Many noble landholdings are among the most prestigious and valuable in the world. In addition to his 96,000-acre Reay Forest, the 23,500-acre Abbeystead estate in Lancashire and the 11,500-acre Eaton estate in Cheshire, the Duke of Westminster owns large chunks of Mayfair and Belgravia in London. Earl Cadogan owns parts of Cadogan Square, Sloane Street and the Kings Road, the Marquess of Northampton owns 260 acres in Clerkenwell and Canonbury, and the Baroness Howard de Walden holds most of Harley Street and Marylebone High Street. These holdings attract some of the highest rental values in the world. Little has changed since 1925, when the journalist WB Northrop published a postcard portraying the octopus of “landlordism” with its tentacles spread across London, charging the aristocracy with pauperising the peasantry, paralysing the building trade and sucking the lifeblood of the people.
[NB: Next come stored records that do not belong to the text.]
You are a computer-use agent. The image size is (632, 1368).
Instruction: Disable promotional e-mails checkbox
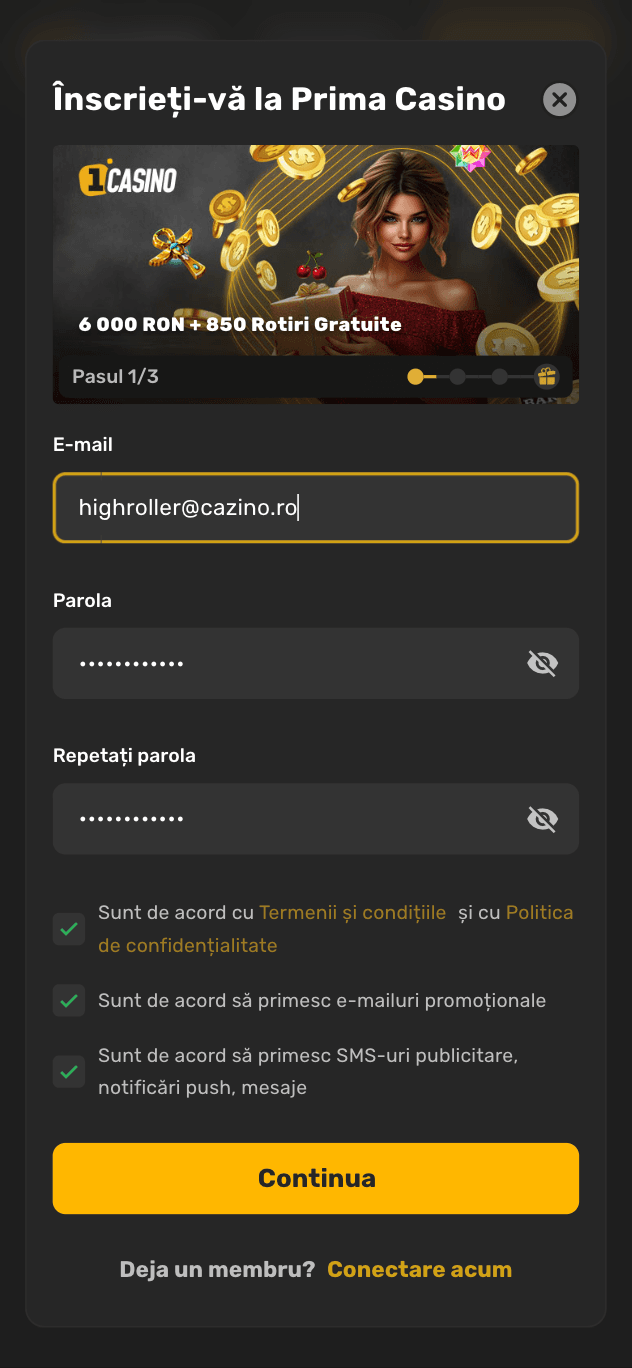(x=69, y=1000)
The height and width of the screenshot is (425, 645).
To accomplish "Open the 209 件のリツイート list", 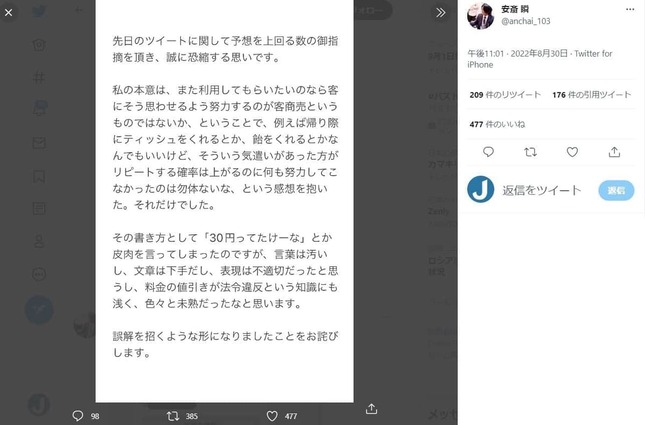I will point(505,95).
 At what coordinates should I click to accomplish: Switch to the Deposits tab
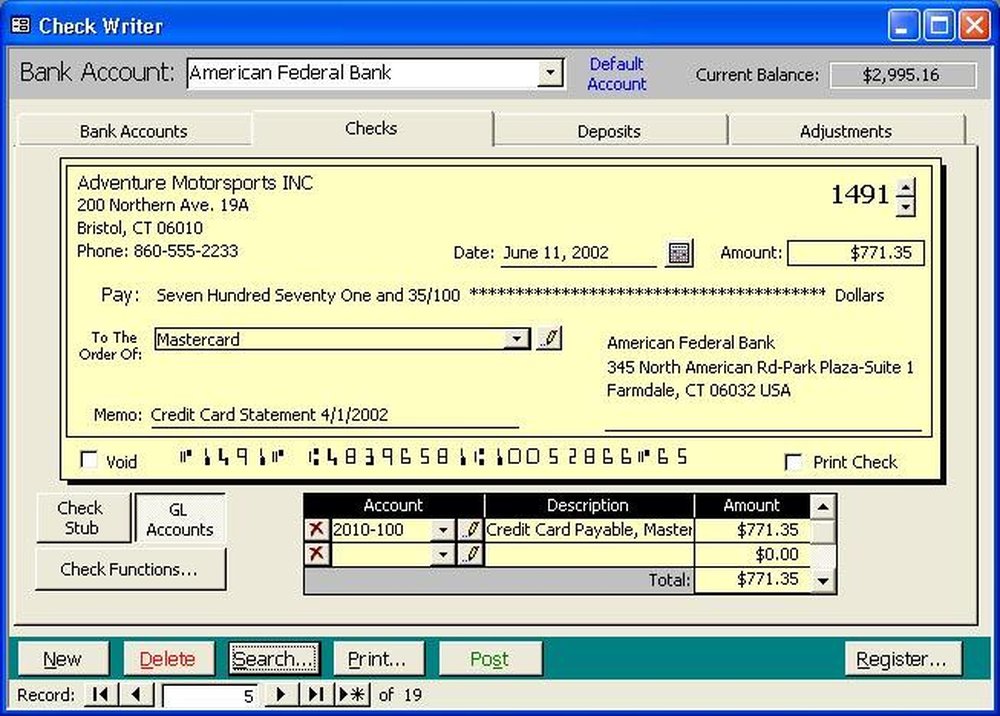[610, 130]
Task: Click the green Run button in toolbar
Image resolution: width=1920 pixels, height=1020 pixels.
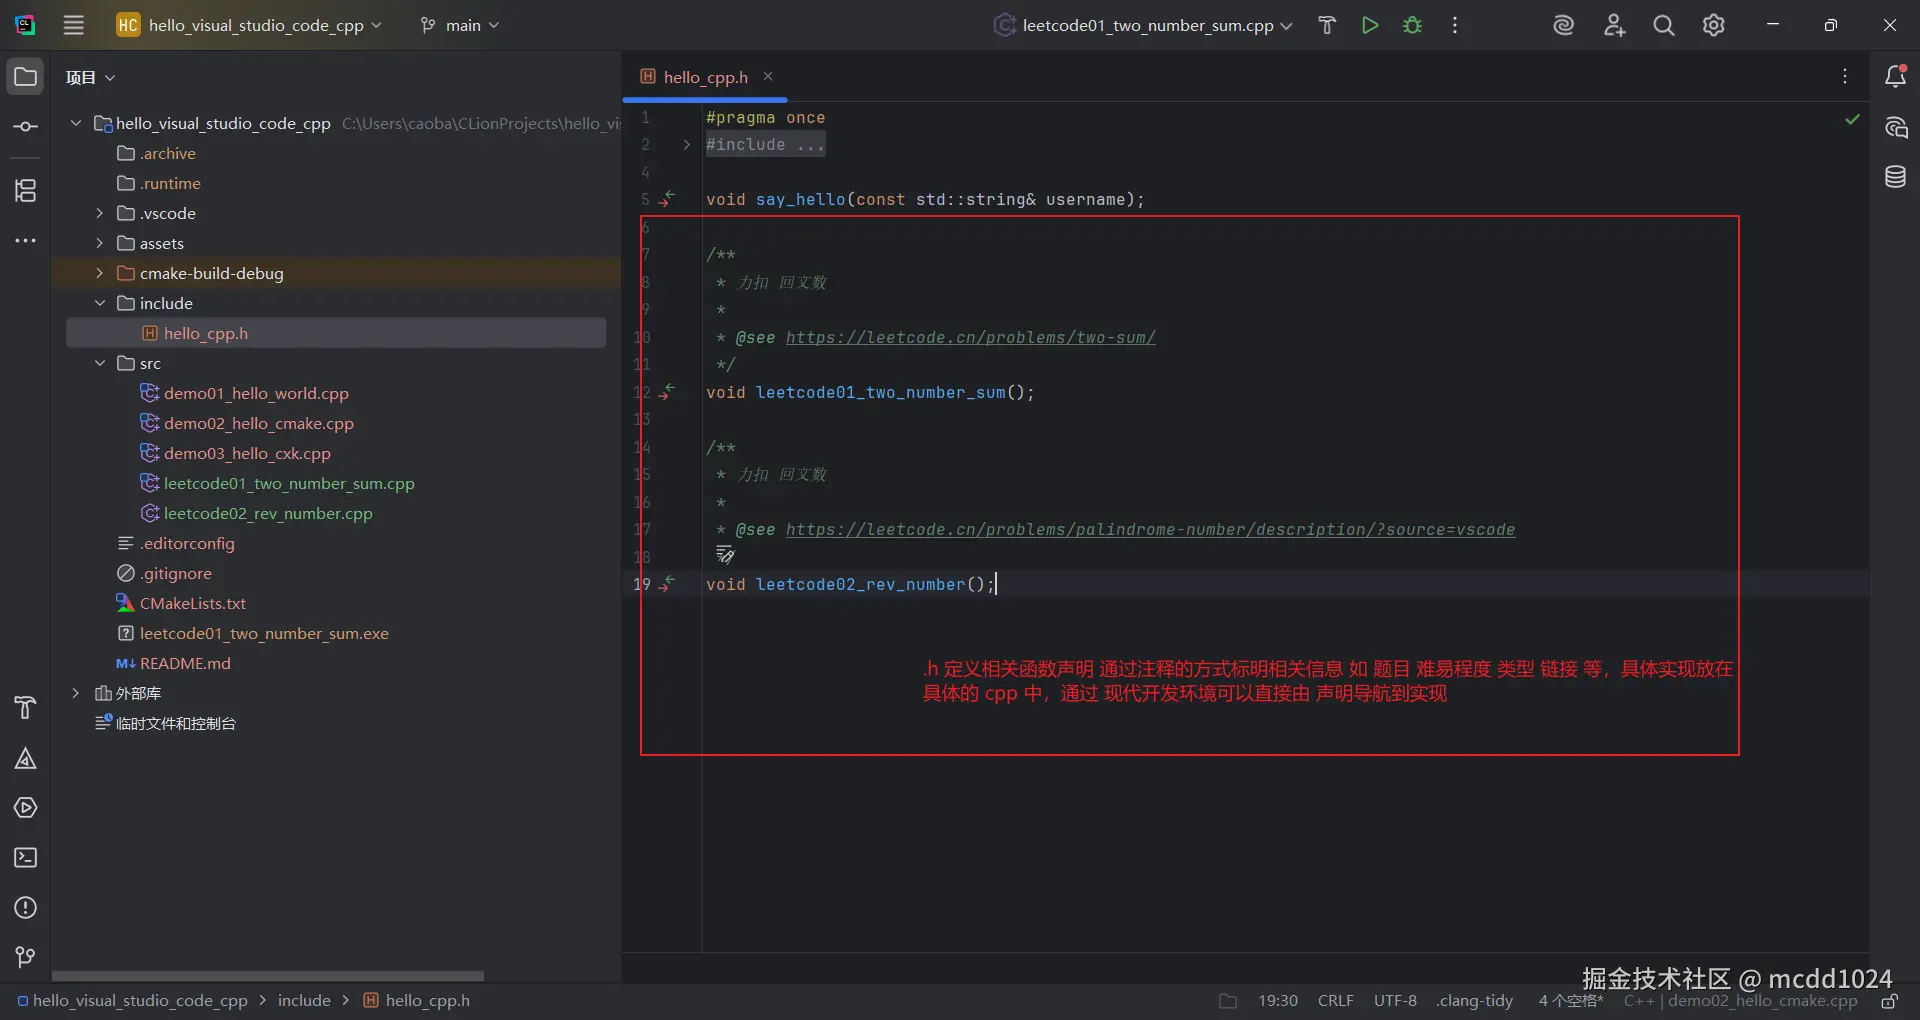Action: pyautogui.click(x=1370, y=26)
One legal provision unique to England and Wales has been of particular importance to these aristocratic landlords: over the centuries they built many millions of houses, mansion blocks and flats, which they sold on a leasehold rather than freehold basis. This meant that purchasers are not buying the property outright, but merely a time-limited interest in it, so even the “owners” of multimillion-pound residences have to pay ground rent to the owner of the freehold, to whom the property reverts when their leases (which in some areas of central London are for no more than 35 years) run out. This is unearned income par excellence.
Built property aside, land ownership itself is still the source of exorbitant wealth, as agricultural land has increased in value. According to the 2016 Sunday Times Rich List, 30 peers are each worth £100m or more.